Task to complete: What you return must match the records word for word.

========================================

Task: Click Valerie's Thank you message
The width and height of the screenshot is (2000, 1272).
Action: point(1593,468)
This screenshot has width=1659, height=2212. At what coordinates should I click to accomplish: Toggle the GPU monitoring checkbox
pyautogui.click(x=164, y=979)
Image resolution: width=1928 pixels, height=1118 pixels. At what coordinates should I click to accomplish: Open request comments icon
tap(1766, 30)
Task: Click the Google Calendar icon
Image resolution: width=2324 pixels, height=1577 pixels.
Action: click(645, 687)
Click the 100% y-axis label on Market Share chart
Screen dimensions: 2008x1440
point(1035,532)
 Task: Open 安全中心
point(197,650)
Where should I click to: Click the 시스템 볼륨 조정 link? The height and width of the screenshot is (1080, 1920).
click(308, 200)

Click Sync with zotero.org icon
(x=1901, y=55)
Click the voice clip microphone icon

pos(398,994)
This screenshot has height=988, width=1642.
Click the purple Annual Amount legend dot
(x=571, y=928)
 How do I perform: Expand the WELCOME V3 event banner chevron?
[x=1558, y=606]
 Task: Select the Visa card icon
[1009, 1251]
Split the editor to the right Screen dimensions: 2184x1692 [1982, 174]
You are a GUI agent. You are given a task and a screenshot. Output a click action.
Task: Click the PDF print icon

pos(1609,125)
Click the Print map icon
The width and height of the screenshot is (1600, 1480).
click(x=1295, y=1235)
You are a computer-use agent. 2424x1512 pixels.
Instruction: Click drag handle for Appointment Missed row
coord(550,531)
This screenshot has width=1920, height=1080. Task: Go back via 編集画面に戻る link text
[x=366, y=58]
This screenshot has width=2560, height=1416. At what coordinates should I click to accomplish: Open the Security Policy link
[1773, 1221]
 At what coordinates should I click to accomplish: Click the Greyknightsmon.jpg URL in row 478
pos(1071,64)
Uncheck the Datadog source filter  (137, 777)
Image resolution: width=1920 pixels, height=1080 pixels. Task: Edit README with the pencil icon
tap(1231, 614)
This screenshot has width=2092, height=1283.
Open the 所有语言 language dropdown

========================================

Completed exercise:
Task: Click Valerie's Thank you message
The width and height of the screenshot is (2000, 1272).
Action: point(1593,468)
This screenshot has width=1659, height=2212. At what coordinates should I click to accomplish: Toggle the GPU monitoring checkbox
pyautogui.click(x=164, y=979)
Image resolution: width=1928 pixels, height=1118 pixels. At what coordinates should I click to accomplish: Open request comments icon
tap(1766, 30)
Task: Click the Google Calendar icon
Image resolution: width=2324 pixels, height=1577 pixels.
Action: click(645, 687)
Click the 100% y-axis label on Market Share chart
Screen dimensions: 2008x1440
point(1035,532)
 Task: Open 安全中心
point(197,650)
Where should I click to: Click the 시스템 볼륨 조정 link? The height and width of the screenshot is (1080, 1920).
click(308, 200)

Click Sync with zotero.org icon
(x=1901, y=55)
Click the voice clip microphone icon

pos(398,994)
This screenshot has height=988, width=1642.
Click the purple Annual Amount legend dot
(x=571, y=928)
 How do I perform: Expand the WELCOME V3 event banner chevron?
[x=1558, y=606]
 Task: Select the Visa card icon
[1009, 1251]
Split the editor to the right Screen dimensions: 2184x1692 [1982, 174]
You are a GUI agent. You are given a task and a screenshot. Output a click action.
Task: Click the PDF print icon

pos(1609,125)
Click the Print map icon
The width and height of the screenshot is (1600, 1480).
click(x=1295, y=1235)
You are a computer-use agent. 2424x1512 pixels.
Instruction: Click drag handle for Appointment Missed row
coord(550,531)
This screenshot has width=1920, height=1080. Task: Go back via 編集画面に戻る link text
[x=366, y=58]
This screenshot has width=2560, height=1416. At what coordinates should I click to accomplish: Open the Security Policy link
[1773, 1221]
 At what coordinates should I click to accomplish: Click the Greyknightsmon.jpg URL in row 478
pos(1071,64)
Uncheck the Datadog source filter  (137, 777)
Image resolution: width=1920 pixels, height=1080 pixels. Task: Edit README with the pencil icon
tap(1231, 614)
This screenshot has width=2092, height=1283.
Open the 所有语言 language dropdown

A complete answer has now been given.